In the comment thread below, what did one commenter's boss say the building next to the Depot is going to become?

**Supplied passage**
----------
Wow, 20th & K is officially the Boner District! I think some nice signs are in order.


Alice said...

rad. i'm going to call it the 'boner district' from now on.

Anonymous said...

My boss, who is pretty active in the LGBT community, told me that the building next to the Depot is going to be an expansion of Faces. The plan is for a club with a pool. She didn't mention a Hooters...


werenotdeep said...

Faces is already expanding the already existing building, and as far as what my eyes could tell me, the pool was being put in to the area that was once parking space behind Faces.

I don't pretend to be totally on the dl with all of this info, but I was under the impression that Depot and Faces owners were sorta cross-town competetors who tolerate each other because having the two clubs right across from each other is actually good for both of their businesses, but they each secretly wish they could absorb or out-do the other.

I thought that corner on the northwest side of K street all belonged to the Depot people. I wouldn't imagine they'd just give up that real estate to Faces, or lease it to them, for that matter. But that's all my speculation on what I've heard, which might be ancient history, or might not have been all that accurate to begin with.

I'm just surprised somebody in that circle didn't think to steal the Hooters idea and market it to the gay crowd. I mean, just name a greasy spoon diner after some euphamism for a male body part and have the waiters dress in tight tacky uniforms.

I guess other than the bit about the uniforms, one could argue that that's exactly what Hot Rod's is, though.

Anonymous said...

If it's true that the Depot people own that lot, it seems equally unlikely that they'd lease it to Hooter's! That's not going to be good for business either, right?


Anonymous said...

You all are on 20th and K, not 21st and K. I think we are talking about the former bank, former state net and currently McMartin Real Estate building.


Anonymous said...

Just a cent or two... :)

“You inherently know when you're in the "downtown" of any city because it has an interesting variety that most burbs don't have”

That’s true. And I 100% agree.

But, I wouldn’t consider 7 Paragary restaraunts in a 5 mile range a sparkling example of “variety.” And that has nothing to do with some alleged “class war” that I’m fighting against financially endowed business owners.

“Pretending that every higher-end restaurant/shop is only frequented by people who come from the burbs isn't realistic.”

No, it’s not. Even as a “low-income,” non-suburban statistic, I frequent many of the higher-end downtown shops when I can afford it.

I love to visit Mikuni’s with friends, on a special occasion and when I’ve got the cash. And Ernesto’s has, in my opinion, the best vegetarian soup in town.
I gave Spataros it’s fair chance. But, the food was bland and tasteless and after I sent back my order three times I thought it was fair to conclude my own service experience as awful.
----------
**Source material**
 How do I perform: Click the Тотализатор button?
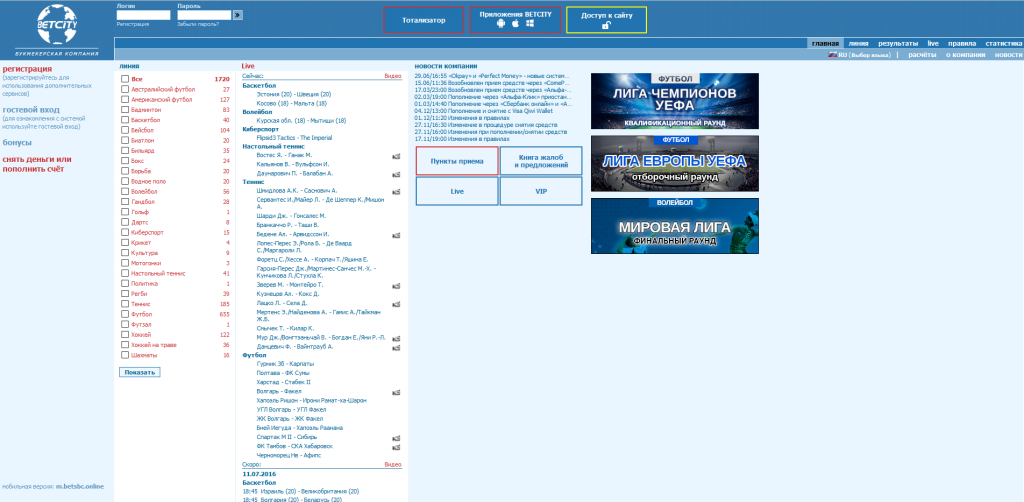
----------
**Complete answer**
An expansion of Faces, with plans for a club with a pool.